Stored data:
↓

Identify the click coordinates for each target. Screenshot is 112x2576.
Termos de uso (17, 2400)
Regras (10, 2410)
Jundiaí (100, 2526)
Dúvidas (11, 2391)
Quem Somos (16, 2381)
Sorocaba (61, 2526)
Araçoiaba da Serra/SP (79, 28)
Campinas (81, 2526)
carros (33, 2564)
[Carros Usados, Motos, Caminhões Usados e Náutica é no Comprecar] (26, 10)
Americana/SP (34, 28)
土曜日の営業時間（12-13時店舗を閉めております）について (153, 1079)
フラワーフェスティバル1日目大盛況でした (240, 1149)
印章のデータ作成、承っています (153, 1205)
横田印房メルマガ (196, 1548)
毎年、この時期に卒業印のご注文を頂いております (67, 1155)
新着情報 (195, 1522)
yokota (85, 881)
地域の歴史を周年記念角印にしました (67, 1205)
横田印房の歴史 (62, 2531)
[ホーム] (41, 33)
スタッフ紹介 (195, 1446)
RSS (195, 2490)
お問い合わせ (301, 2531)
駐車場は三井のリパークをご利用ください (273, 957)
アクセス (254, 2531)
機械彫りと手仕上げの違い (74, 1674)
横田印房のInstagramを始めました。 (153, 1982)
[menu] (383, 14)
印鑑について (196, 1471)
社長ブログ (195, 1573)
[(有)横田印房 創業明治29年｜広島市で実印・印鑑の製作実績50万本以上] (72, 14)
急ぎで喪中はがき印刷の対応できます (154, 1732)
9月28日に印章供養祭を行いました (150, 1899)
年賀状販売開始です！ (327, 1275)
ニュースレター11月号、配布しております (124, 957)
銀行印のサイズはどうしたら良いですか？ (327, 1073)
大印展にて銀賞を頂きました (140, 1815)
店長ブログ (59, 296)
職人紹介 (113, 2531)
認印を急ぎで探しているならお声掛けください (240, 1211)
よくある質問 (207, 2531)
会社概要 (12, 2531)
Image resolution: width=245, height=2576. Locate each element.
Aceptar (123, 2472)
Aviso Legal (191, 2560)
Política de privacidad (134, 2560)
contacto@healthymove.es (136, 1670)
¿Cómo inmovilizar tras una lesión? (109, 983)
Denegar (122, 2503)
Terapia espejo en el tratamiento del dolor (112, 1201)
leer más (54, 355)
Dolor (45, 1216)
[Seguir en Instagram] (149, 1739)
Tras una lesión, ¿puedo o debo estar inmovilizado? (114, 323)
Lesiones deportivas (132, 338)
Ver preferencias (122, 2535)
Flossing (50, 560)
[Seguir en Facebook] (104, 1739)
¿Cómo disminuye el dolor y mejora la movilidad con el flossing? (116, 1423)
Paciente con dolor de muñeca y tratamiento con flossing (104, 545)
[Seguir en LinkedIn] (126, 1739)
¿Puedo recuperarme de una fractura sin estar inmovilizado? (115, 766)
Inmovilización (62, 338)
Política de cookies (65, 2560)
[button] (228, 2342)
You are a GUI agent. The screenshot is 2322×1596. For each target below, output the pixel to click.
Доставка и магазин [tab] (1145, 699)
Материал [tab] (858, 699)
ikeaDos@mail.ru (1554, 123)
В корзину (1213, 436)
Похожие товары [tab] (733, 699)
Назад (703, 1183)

↑

Your task – A word-for-word transcription of all the data is needed.

Solution below –
Identify the click coordinates for each target. Screenshot is 112x2576.
Termos de uso (17, 2400)
Regras (10, 2410)
Jundiaí (100, 2526)
Dúvidas (11, 2391)
Quem Somos (16, 2381)
Sorocaba (61, 2526)
Araçoiaba da Serra/SP (79, 28)
Campinas (81, 2526)
carros (33, 2564)
[Carros Usados, Motos, Caminhões Usados e Náutica é no Comprecar] (26, 10)
Americana/SP (34, 28)
土曜日の営業時間（12-13時店舗を閉めております）について (153, 1079)
フラワーフェスティバル1日目大盛況でした (240, 1149)
印章のデータ作成、承っています (153, 1205)
横田印房メルマガ (196, 1548)
毎年、この時期に卒業印のご注文を頂いております (67, 1155)
新着情報 (195, 1522)
yokota (85, 881)
地域の歴史を周年記念角印にしました (67, 1205)
横田印房の歴史 (62, 2531)
[ホーム] (41, 33)
スタッフ紹介 (195, 1446)
RSS (195, 2490)
お問い合わせ (301, 2531)
駐車場は三井のリパークをご利用ください (273, 957)
アクセス (254, 2531)
機械彫りと手仕上げの違い (74, 1674)
横田印房のInstagramを始めました。 (153, 1982)
[menu] (383, 14)
印鑑について (196, 1471)
社長ブログ (195, 1573)
[(有)横田印房 創業明治29年｜広島市で実印・印鑑の製作実績50万本以上] (72, 14)
急ぎで喪中はがき印刷の対応できます (154, 1732)
9月28日に印章供養祭を行いました (150, 1899)
年賀状販売開始です！ (327, 1275)
ニュースレター11月号、配布しております (124, 957)
銀行印のサイズはどうしたら良いですか？ (327, 1073)
大印展にて銀賞を頂きました (140, 1815)
店長ブログ (59, 296)
職人紹介 (113, 2531)
認印を急ぎで探しているならお声掛けください (240, 1211)
よくある質問 (207, 2531)
会社概要 (12, 2531)
Image resolution: width=245, height=2576. Locate each element.
Aceptar (123, 2472)
Aviso Legal (191, 2560)
Política de privacidad (134, 2560)
contacto@healthymove.es (136, 1670)
¿Cómo inmovilizar tras una lesión? (109, 983)
Denegar (122, 2503)
Terapia espejo en el tratamiento del dolor (112, 1201)
leer más (54, 355)
Dolor (45, 1216)
[Seguir en Instagram] (149, 1739)
Tras una lesión, ¿puedo o debo estar inmovilizado? (114, 323)
Lesiones deportivas (132, 338)
Ver preferencias (122, 2535)
Flossing (50, 560)
[Seguir en Facebook] (104, 1739)
¿Cómo disminuye el dolor y mejora la movilidad con el flossing? (116, 1423)
Paciente con dolor de muñeca y tratamiento con flossing (104, 545)
[Seguir en LinkedIn] (126, 1739)
¿Puedo recuperarme de una fractura sin estar inmovilizado? (115, 766)
Inmovilización (62, 338)
Política de cookies (65, 2560)
[button] (228, 2342)
You are a GUI agent. The screenshot is 2322×1596. For each target below, output the pixel to click.
Доставка и магазин [tab] (1145, 699)
Материал [tab] (858, 699)
ikeaDos@mail.ru (1554, 123)
В корзину (1213, 436)
Похожие товары [tab] (733, 699)
Назад (703, 1183)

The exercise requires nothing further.